Aim of the exercise:
Of the lines in the listing below, count those containing "yellow". Provide the count and nothing else.

Records shown:
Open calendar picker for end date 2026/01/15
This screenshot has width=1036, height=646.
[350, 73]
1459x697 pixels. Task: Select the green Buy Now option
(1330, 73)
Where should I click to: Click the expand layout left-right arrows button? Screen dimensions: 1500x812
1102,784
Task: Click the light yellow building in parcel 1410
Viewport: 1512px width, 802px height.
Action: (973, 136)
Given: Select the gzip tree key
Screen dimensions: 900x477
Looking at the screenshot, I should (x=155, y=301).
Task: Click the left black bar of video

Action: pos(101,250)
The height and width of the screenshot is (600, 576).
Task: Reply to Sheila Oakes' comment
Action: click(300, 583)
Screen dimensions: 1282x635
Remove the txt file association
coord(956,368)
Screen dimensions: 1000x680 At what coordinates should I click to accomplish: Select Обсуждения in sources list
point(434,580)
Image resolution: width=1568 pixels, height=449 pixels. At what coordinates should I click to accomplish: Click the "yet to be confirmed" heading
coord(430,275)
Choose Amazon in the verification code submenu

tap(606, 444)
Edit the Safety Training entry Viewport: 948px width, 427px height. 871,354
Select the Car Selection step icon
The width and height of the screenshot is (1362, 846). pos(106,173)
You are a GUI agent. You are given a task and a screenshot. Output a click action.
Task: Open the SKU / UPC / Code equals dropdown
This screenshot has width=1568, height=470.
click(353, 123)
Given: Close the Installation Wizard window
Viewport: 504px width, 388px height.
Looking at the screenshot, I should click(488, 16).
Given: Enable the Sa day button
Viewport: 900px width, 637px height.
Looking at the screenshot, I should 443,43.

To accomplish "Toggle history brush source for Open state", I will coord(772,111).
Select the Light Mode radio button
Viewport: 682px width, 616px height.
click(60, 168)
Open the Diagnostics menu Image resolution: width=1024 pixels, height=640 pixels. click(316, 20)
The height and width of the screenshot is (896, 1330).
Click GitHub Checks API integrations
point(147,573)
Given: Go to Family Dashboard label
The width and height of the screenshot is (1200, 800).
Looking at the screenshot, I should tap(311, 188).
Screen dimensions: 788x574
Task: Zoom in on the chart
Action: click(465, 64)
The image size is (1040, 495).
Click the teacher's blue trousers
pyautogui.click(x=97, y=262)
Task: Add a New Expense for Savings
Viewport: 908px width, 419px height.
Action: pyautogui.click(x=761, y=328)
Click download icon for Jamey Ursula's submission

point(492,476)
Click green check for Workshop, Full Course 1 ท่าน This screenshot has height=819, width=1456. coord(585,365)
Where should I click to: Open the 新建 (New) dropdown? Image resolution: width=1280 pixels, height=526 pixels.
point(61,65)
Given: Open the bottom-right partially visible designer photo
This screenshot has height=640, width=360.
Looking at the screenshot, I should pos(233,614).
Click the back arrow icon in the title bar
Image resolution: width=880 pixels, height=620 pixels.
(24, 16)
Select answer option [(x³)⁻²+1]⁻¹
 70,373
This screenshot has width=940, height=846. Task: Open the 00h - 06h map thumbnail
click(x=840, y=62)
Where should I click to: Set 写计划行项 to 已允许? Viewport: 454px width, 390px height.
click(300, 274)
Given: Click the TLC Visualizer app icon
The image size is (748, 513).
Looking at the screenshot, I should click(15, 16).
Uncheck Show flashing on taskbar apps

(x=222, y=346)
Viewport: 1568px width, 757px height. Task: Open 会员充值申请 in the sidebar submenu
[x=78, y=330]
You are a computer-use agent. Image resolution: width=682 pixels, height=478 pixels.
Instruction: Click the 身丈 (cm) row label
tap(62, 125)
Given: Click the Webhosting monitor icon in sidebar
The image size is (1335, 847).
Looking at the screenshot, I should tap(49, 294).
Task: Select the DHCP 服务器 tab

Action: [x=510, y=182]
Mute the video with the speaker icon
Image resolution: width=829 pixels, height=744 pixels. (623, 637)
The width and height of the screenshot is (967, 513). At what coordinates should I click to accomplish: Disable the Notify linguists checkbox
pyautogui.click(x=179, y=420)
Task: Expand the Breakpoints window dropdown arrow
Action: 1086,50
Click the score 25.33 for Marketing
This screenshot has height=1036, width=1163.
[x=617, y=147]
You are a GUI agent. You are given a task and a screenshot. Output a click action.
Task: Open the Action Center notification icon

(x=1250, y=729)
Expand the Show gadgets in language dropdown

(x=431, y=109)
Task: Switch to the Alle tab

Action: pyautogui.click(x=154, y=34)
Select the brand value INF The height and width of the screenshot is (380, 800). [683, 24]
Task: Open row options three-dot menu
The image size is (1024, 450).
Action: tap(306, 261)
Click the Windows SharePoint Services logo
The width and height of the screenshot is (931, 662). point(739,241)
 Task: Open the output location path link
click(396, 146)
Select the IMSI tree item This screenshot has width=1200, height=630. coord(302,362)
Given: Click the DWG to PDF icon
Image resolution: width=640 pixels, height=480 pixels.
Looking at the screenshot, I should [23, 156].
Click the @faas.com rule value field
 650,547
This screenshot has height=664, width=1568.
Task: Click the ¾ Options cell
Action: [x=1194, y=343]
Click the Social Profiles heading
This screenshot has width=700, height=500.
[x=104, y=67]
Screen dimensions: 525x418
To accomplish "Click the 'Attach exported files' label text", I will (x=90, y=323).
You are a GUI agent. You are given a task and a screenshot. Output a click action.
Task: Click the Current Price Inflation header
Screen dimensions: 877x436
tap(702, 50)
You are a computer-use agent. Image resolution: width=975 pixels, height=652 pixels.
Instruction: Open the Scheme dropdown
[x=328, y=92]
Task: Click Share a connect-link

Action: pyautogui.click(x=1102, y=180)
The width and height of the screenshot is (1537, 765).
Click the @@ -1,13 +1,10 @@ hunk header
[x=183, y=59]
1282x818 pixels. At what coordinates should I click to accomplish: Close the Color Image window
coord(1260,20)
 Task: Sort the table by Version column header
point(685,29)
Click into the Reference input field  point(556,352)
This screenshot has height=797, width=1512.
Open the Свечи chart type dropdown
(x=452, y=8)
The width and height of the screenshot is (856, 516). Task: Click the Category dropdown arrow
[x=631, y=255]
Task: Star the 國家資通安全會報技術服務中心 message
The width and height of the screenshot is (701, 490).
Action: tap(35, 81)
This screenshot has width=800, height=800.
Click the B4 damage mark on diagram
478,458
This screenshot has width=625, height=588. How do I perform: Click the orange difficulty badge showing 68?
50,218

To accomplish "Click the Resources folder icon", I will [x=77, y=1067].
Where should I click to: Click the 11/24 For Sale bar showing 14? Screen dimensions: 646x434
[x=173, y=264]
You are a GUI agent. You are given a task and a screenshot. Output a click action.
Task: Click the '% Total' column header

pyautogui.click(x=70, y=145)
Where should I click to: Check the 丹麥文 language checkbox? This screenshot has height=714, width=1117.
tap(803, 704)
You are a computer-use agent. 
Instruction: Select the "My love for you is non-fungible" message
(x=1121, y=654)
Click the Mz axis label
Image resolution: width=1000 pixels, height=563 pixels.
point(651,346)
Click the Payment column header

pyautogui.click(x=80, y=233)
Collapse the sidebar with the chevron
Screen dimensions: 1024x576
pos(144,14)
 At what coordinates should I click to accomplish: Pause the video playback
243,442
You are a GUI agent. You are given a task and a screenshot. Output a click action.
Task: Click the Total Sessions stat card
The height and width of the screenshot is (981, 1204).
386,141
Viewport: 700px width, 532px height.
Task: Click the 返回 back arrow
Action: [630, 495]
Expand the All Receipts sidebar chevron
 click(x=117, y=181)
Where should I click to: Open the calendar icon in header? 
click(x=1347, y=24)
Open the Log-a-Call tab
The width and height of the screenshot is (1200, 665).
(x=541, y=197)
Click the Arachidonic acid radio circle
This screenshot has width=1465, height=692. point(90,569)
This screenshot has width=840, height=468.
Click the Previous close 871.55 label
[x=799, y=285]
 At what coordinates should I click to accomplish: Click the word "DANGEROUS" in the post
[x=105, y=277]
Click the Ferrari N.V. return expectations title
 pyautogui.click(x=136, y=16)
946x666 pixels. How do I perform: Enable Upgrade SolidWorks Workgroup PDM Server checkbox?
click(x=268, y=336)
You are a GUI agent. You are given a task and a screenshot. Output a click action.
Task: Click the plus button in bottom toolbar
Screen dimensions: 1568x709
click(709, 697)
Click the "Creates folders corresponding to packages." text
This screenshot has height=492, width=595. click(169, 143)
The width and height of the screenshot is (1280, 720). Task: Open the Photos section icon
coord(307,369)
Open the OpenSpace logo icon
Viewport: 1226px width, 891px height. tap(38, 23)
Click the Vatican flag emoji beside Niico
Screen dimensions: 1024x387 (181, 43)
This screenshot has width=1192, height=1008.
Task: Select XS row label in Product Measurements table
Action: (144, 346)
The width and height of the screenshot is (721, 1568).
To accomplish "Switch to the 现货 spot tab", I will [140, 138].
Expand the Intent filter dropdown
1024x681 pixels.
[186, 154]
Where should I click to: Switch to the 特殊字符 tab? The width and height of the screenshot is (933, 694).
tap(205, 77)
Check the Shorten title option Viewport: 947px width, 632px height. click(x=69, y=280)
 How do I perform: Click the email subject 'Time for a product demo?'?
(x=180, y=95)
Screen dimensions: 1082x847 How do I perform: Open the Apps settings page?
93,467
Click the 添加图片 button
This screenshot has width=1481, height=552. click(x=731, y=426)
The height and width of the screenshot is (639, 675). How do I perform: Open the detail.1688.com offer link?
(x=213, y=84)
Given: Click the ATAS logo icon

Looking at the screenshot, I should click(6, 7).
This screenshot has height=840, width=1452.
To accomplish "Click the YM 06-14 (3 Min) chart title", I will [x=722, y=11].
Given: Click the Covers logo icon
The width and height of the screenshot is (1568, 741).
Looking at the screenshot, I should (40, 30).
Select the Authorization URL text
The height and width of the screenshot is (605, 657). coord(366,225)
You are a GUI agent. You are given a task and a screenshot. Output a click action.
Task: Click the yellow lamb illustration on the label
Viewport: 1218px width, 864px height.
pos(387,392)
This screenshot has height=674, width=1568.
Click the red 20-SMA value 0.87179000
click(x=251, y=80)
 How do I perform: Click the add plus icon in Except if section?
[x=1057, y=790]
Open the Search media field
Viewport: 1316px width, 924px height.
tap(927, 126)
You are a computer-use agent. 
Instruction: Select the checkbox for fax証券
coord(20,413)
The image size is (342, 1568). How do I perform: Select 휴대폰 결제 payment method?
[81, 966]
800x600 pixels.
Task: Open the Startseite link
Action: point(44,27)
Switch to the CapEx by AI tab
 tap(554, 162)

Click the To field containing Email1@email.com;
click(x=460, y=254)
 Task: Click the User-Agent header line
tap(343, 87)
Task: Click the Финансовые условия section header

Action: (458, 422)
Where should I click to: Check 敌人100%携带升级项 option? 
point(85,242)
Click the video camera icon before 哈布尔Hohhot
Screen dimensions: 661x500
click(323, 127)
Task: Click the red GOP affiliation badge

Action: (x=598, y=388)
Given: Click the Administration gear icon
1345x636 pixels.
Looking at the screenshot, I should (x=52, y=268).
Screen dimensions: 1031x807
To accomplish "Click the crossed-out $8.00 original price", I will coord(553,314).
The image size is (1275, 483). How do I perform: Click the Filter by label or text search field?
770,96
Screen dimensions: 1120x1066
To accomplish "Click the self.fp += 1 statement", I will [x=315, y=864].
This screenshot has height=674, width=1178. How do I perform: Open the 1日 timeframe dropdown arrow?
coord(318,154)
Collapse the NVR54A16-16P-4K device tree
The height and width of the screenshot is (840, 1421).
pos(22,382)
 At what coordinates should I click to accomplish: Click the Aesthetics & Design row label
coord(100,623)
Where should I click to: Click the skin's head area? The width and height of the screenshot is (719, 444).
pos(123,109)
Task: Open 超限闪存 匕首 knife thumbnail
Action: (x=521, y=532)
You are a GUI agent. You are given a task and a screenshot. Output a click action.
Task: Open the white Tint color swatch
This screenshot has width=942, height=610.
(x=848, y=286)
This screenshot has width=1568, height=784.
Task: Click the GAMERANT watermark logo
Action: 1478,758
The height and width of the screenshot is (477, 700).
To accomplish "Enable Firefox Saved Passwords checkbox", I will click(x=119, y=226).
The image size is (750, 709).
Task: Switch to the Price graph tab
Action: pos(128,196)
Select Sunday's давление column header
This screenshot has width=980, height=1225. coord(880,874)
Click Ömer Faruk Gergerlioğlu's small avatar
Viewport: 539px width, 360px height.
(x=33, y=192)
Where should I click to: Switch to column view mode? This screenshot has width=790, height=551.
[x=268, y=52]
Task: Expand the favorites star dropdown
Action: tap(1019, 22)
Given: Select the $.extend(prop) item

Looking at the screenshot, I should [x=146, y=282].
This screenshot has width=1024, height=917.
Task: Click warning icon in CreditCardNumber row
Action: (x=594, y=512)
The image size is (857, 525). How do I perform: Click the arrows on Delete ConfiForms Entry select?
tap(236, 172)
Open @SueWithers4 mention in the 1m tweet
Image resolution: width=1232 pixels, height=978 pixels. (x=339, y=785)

Solution to this problem:
2